Monday, August 23, 2010

sheer panic

I'm super swamped at work. Like crazy. I work at a large university in undergraduate admissions so, as you can imagine, this is our busy time. Trying to get all of those high school seniors to apply and commit takes a lot of hard work, a lot of long hours and a lot of man power. This morning I was at my desk all morning working on materials for an event I'm hosting this coming Saturday. I stepped out of my office for literally two minutes and, of course, I had a missed call when I returned. From my nurse. At the RE's office. What on earth was she calling me for? I hadn't been in since my IUI on Thursday. I didn't have any blood work drawn. In her voicemail she said she needed me to call back "As soon as possible, as she had some important and serious matters to discuss with me." HOLY FREAK OUT! I returned her call immediately but, of course, she didn't answer. So I had to leave her a voicemail. I called The Coach and was on the verge of tears, throwing up and was shaking like crazy. I could not even begin to fathom what she had to talk to me about.

Maybe our very, very limited insurance coverage had changed?

Maybe someone was, for some reason, reviewing my ultrasound pictures from last Tuesday and saw something that was concerning?

I really had no idea.

She finally called me back two hours after her initial call. First she told me that they've reviewed The Coach's sample in depth and his morphology was right at 12%. 12%!!! That is fantastic! Prior to his vericocele repair surgery the highest it ever got to was 9% but most often it hovered right around the 4% mark. His post-op SA in January showed 12% morph and to see that it is still there 8 months later is awesome! They want the morph to be around 14% but I've have heard "rumors" that the standards are being lowered because hardly anyone actually meets that 14% mark and she confirmed that they aren't rumors I've been hearing..so that was good. She also said that with his count, motility and morph, the sample was incredible for an IUI--much, much higher than what they normally see. YAY! Hopefully one of the 12% of the 32 million can find one of the 3 eggs! Wouldn't that be special? :)

Then came the "important and serious matter"...The Coach's sample also showed an abnormally large percentage of round cells. Round cells either mean immature sperm or they are white blood cells--which indicate an infection. We dealt with this a few times last summer at the start of this process. The Coach was put on anti-biotics 3 times for an infection. Apparently that is back.

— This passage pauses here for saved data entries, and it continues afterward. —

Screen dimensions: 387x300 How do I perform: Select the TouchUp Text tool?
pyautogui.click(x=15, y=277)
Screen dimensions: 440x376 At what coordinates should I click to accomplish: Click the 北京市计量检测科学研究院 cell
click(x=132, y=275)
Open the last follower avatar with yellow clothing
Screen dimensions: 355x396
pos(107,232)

The sample is still out for culture so they don't have any official diagnosis but it is likely The Coach will have to go back on anti-biotics soon.

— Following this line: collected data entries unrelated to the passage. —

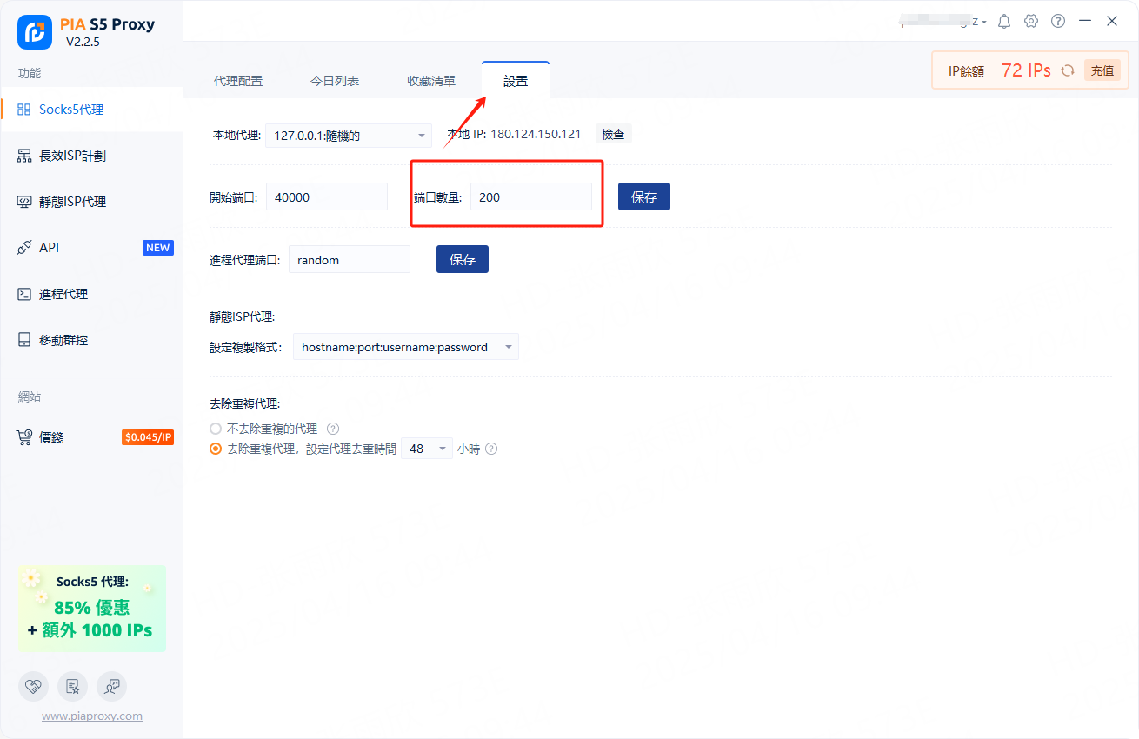Image resolution: width=1139 pixels, height=739 pixels.
Task: Click the 開始端口 input field
Action: click(x=326, y=196)
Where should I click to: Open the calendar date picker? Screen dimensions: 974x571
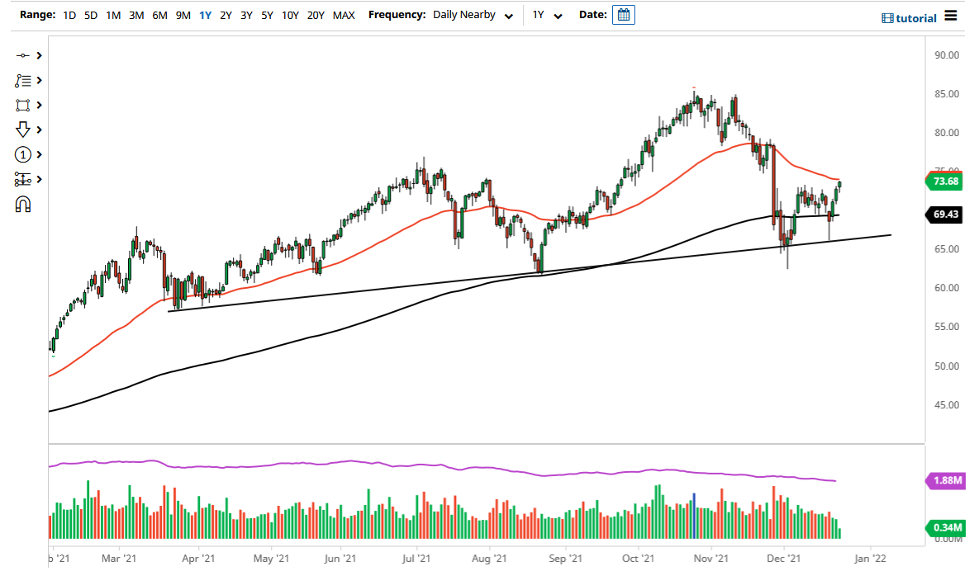624,14
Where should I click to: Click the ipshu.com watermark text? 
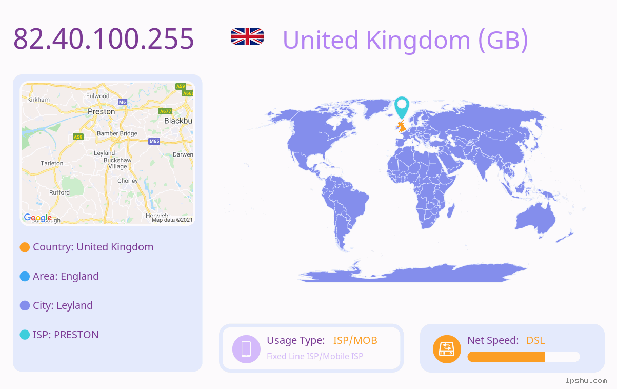click(586, 380)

The nurse did tell me that it isn't that big of a deal..that had they known about the high WBC count prior to the IUI, they wouldn't have changed anything or done a different protocol. So I guess that is reassuring. If this IUI doesn't work, we likely need to have a sit-down with our RE to discuss why these infections continue to show up.

I have to admit, I'm highly annoyed that the nurse freaked me out like she did, for the length of time that she did, over that. Of course it isn't GREAT news but it isn't something we haven't dealt with before. It isn't something that is really going to affect the outcome of this cycle. I'm a little disappointed that she didn't have more understanding and sympathy in her voicemail...to realize what a message like that would do to an IFer.